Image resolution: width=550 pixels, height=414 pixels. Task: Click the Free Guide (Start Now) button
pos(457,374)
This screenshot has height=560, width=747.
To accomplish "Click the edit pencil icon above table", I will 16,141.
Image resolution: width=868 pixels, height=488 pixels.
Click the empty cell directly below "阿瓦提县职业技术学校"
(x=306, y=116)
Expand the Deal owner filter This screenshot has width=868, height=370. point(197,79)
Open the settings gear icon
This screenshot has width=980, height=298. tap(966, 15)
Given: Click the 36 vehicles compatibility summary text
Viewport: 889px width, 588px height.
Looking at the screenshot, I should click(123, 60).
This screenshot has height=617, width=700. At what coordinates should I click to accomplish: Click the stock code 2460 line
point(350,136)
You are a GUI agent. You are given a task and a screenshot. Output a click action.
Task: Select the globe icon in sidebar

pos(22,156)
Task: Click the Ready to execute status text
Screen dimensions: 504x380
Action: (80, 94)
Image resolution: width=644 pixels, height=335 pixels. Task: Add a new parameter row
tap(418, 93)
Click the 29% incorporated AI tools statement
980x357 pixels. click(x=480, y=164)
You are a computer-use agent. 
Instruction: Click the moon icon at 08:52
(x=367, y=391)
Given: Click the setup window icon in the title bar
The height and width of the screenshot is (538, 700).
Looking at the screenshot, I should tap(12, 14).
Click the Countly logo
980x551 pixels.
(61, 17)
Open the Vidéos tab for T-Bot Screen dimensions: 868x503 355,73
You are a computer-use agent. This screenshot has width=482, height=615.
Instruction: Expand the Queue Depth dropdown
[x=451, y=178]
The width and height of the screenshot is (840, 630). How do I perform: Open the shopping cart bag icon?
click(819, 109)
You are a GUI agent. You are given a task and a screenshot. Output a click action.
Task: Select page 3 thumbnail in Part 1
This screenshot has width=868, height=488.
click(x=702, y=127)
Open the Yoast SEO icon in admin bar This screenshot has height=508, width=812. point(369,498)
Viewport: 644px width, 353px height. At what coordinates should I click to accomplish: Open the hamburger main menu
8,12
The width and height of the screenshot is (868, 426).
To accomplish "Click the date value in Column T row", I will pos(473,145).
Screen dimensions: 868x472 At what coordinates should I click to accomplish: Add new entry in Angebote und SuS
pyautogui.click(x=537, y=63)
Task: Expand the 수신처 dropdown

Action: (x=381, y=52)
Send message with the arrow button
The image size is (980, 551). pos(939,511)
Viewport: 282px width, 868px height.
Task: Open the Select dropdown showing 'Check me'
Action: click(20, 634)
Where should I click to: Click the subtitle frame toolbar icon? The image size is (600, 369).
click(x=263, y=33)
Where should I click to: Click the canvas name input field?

▬▬▬▬▬▬▬▬▬▬

→ **ASSIGNMENT**
Whenever the word "agent" shows up in a line of the entries, copy that line.

→ **WRITTEN SOLUTION**
You are a GUI agent. You are given a task and a screenshot. Output a click action.
You are a computer-use agent. 
You are a computer-use agent. This screenshot has width=482, height=615.
You are a GUI agent. You are given a task and a screenshot. Output a click action.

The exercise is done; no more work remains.